This study aimed to investigate whether heteroplasmy in the MT-ATP6 gene is associated with the age of onset and clinical features of ataxia in an affected family.

The variant m.9035 T>C in MT-ATP6 was detected in all affected individuals. Specifically, the age of onset of ataxia, ranging from early childhood to the 8th decade, was inversely correlated with heteroplasmy levels. We also identified two additional clinical features associated with the mtDNA mutation: male infertility (azoospermia) and decreased intellectual ability in individuals with ataxia. Male infertility appeared to segregate with the mitochondrial mutation. Detailed neuropsychological evaluations demonstrated mild intellectual disability to low average range intellectual ability for those with onset of ataxia before 40 years of age. Cognitive and motor function in the ataxia group inversely correlated with heteroplasmy percentages.

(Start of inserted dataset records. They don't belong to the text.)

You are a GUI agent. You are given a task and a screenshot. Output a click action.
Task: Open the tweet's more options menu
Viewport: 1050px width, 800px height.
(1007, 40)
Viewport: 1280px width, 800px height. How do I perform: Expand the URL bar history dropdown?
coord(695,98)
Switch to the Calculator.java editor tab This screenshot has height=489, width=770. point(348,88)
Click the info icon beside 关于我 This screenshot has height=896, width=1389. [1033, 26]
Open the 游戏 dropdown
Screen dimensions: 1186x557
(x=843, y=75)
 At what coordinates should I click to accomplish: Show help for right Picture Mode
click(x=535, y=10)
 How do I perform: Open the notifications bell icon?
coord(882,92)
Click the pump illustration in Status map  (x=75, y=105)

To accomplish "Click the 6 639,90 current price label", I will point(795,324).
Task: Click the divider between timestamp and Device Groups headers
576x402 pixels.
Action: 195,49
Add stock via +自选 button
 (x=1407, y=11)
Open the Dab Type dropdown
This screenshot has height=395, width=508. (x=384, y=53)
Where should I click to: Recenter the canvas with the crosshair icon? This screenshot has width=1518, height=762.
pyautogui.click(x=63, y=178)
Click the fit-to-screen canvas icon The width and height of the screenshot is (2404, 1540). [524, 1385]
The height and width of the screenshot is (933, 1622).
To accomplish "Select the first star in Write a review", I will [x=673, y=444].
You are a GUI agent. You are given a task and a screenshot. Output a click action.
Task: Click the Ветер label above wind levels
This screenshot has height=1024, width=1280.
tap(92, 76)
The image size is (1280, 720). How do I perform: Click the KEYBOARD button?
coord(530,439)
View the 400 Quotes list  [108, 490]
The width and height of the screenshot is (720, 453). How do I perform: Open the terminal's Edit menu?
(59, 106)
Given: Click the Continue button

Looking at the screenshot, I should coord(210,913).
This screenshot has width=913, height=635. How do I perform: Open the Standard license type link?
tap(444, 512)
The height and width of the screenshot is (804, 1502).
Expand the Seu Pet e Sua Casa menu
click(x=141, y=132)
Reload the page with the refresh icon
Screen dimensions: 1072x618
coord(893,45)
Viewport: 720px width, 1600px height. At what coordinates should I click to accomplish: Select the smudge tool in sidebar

In summary, this study expands the known phenotype of MT-ATP6-related diseases. We report a large multigenerational family with a constellation of neurologic, cognitive, and reproductive phenotypes due to a known pathogenic mtDNA variant in MT-ATP6 (m.9035T>C). Notably, we also observed an apparent association between the MT-ATP6 m.9035T>C variant and male infertility. It remains to be determined whether the male infertility is specific to the m.9035T>C variant or might be observed more broadly across other pathogenic MT-ATP6 mutations.